Convert the lines from the one containing "At what coordinates" up to and including the one containing "click(x=60, y=44)" into a Markdown table with columns Row and Line. Omit blank lines and leave the pictures out.
━━ DATA SHOWN
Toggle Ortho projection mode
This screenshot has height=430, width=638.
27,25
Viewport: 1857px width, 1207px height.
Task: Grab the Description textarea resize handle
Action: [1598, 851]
━━━━
━━ DATA SHOWN
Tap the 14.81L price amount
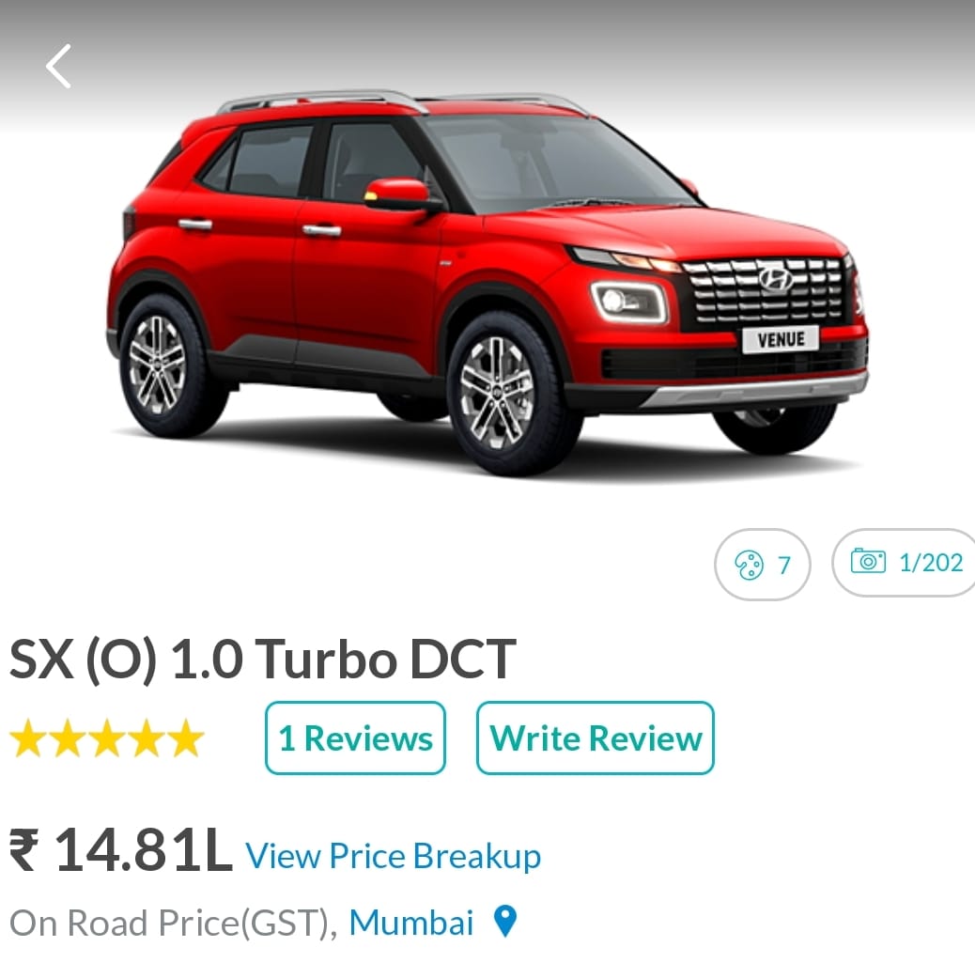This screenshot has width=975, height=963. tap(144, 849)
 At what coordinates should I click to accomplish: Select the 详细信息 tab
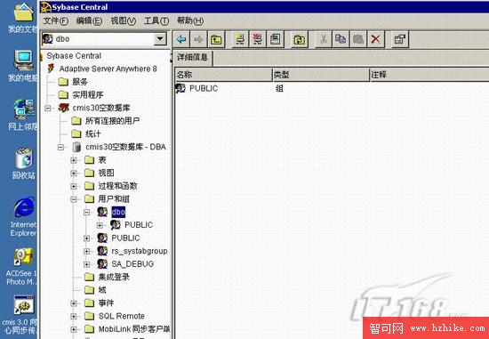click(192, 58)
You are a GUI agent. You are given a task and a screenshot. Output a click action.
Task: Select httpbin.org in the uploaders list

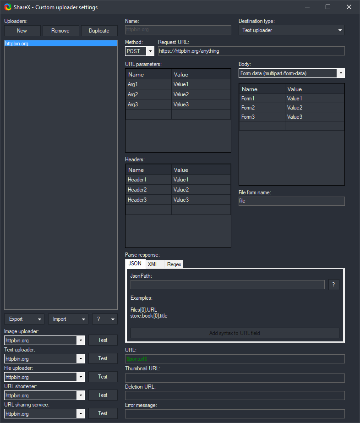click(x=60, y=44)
━━━━
#### SOLUTION:
| Row | Line |
|---|---|
| 1 |  At what coordinates should I click to accomplish: Select the 详细信息 tab |
| 2 | click(192, 58) |
| 3 | You are a GUI agent. You are given a task and a screenshot. Output a click action. |
| 4 | Task: Select httpbin.org in the uploaders list |
| 5 | click(x=60, y=44) |